= Fiorella Kostoris =

Italian economist (born 1945)

Fiorella Kostoris Padoa-Schioppa (born 5 May 1945) is an Italian economist who is professor at the University of Rome (La Sapienza). She is also a professor at the College of Europe in Bruges. She has published approximately a hundred articles and twenty books in various languages on topics concerning macroeconomics, labor, public finance, unemployment, pension reform and other topics. She was president of ISAE, the Italian independent but government-funded economic think tank until March 2003. She is working on a book on European economic policies and institutions.

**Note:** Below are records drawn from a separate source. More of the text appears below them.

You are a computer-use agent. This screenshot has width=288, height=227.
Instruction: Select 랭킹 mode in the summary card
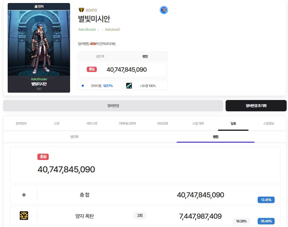145,57
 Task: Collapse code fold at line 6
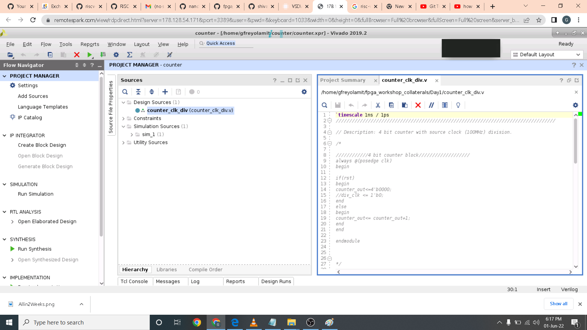pos(330,144)
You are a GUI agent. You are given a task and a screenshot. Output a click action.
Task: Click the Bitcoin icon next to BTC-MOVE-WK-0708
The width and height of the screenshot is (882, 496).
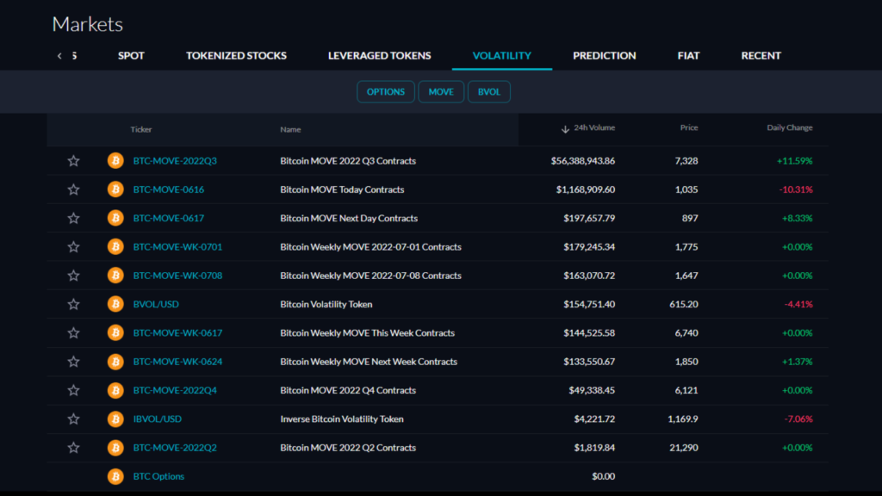pos(115,275)
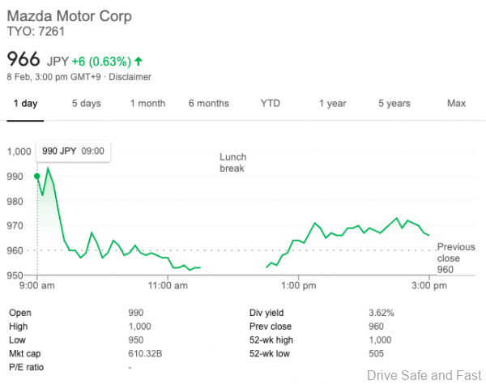Switch to the 5 days tab

(x=86, y=104)
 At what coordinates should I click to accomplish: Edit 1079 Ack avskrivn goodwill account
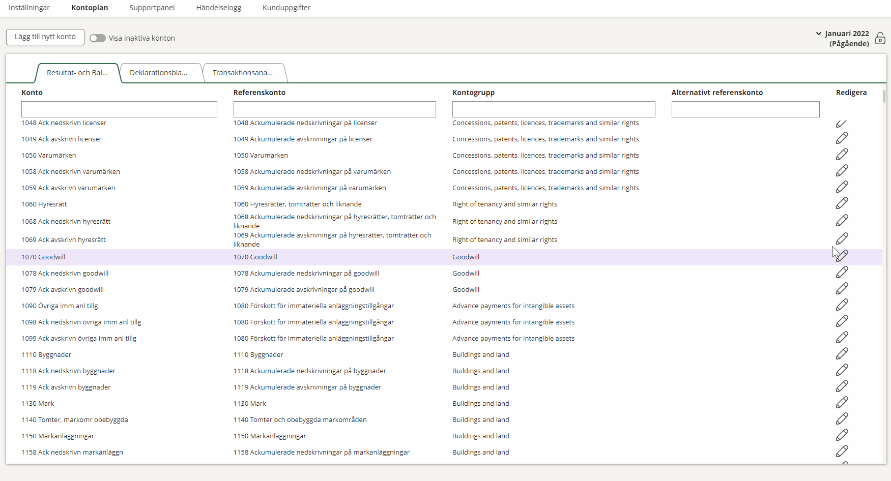[842, 288]
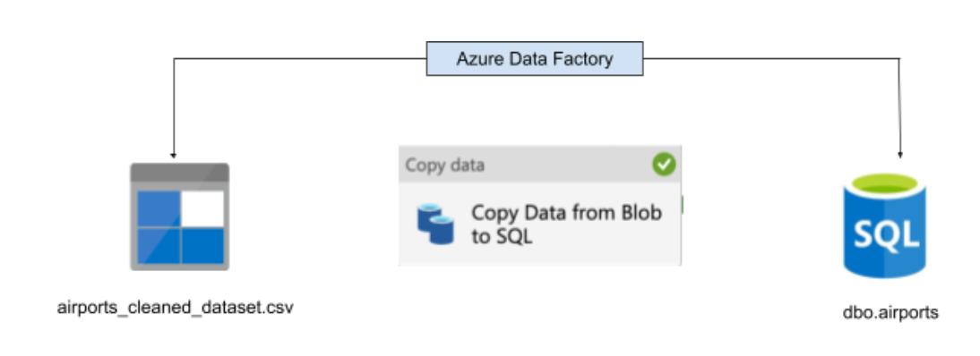
Task: Click the green success checkmark on Copy data
Action: click(664, 165)
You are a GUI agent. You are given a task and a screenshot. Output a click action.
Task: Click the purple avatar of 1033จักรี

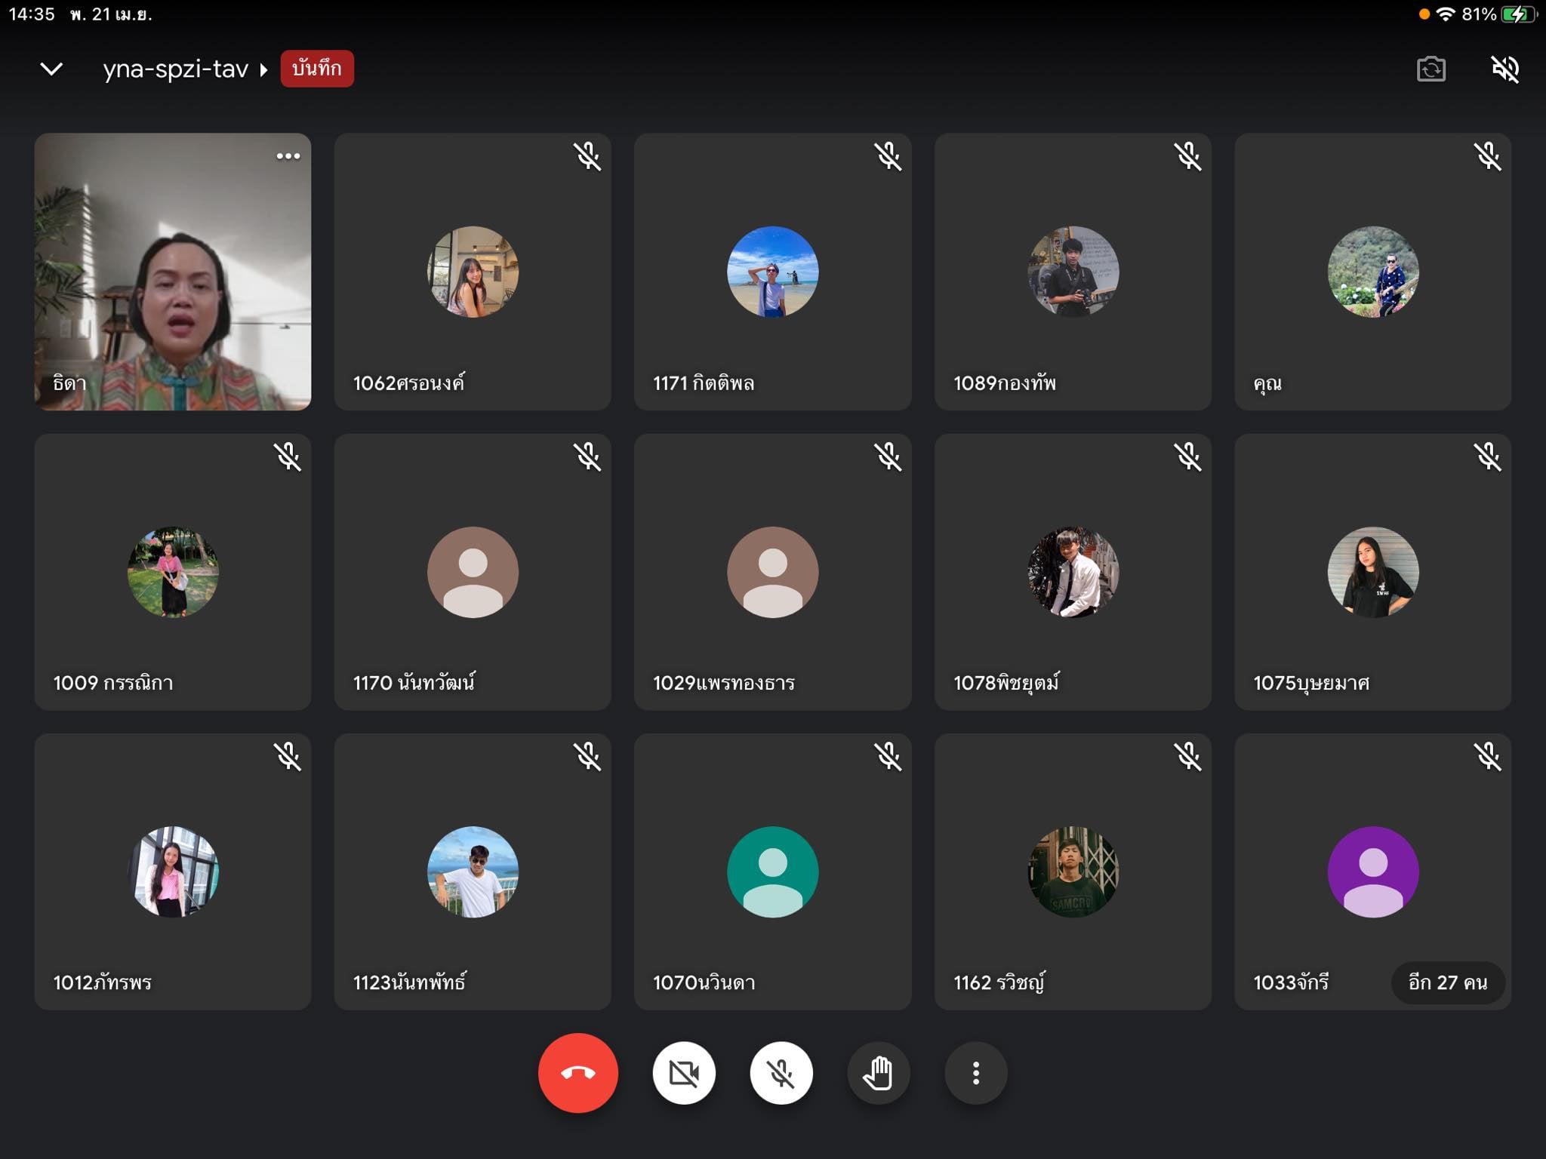coord(1372,872)
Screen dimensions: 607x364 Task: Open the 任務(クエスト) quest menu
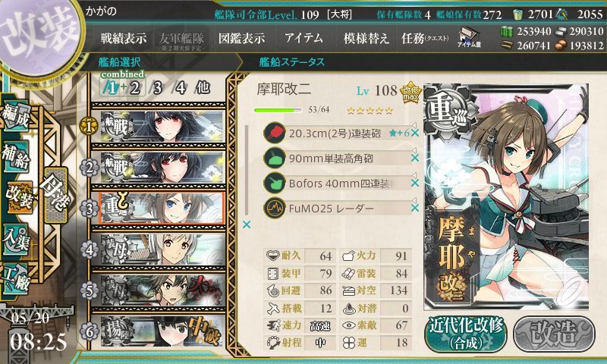pos(425,38)
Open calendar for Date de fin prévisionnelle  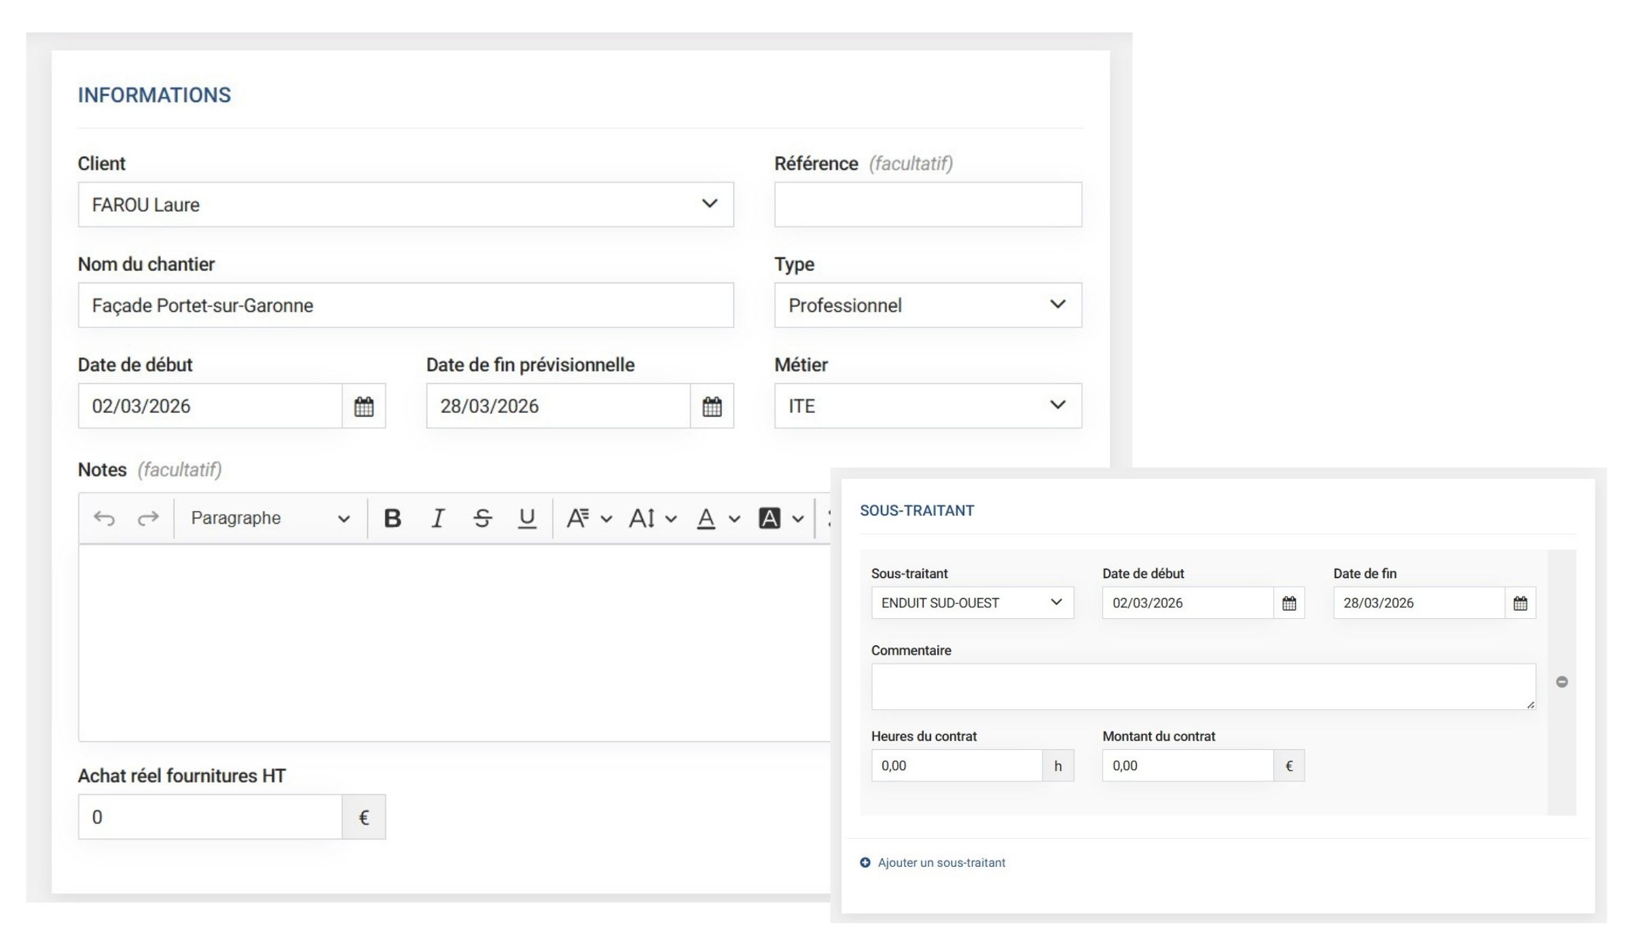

Fiorella Kostoris was married to the late Italian economist and politician Tommaso Padoa-Schioppa.

==Personal background==
She was born in 1945 in Rome but raised in Trieste in a Jewish family that placed a high value on education and on knowledge of foreign languages. In an interview she described how she was one of only 5 pupils in her class each of whom competed every day to be ranked first by the teacher. She has described herself as very left wing in her youth, even attending Italian Communist Party meetings (although the communists made fun of her for arriving in an Alfa Romeo Giulia sports car). After graduating from Milan's Bocconi University in Economics she went to the United States where she earned a graduate degree at the Massachusetts Institute of Technology in 1968. Of her experience in the US she said "I came back more of a [classical] liberal, more convinced that overall welfare is maximized by people seeking their own individual well being". At MIT she met Franco Modigliani and later became an editor of his collected papers.

Her best known book is Italy: The Sheltered Economy (1993) in which she made the case that Italy has a huge and interventionist governmental economic policy compared to other countries and that much of this state action and regulation is irrational and counter-efficient.

==Her controversial policy recommendation==
On 19 March 2004 Kostoris published an article in the newspaper Il Sole 24 Ore entitled Abolire una settimana di ferie per rilanciare l'economia. Kostoris adduced statistics showing that the average Italian worker works fewer hours throughout his career than his European and North American counterparts. Furthermore, the number of hours worked per year is gradually decreasing. If this trend could be reversed Italian economic growth would pick up. The causes of the low hours of work per person are many; they include early retirement, delays in finding a job, strikes for non-contract related reasons, as well as more holidays than other countries. To illustrate the tradeoff between work and leisure Kostoris calculated that if every Italian gave up one week of time off the GNP would increase by 0.3% to 0.4%. The idea was initially endorsed by Italian prime minister Silvio Berlusconi; in a speech in Cernobbio on 29 March he said "There are too many holidays. A few days of extra work will produce a beneficial effect on GNP". But the public reaction was quite negative and the idea was quietly dropped.

While Kostoris was pilloried as a slave driver who wants to force people to work, the substantive issues raised in her article were not seriously addressed.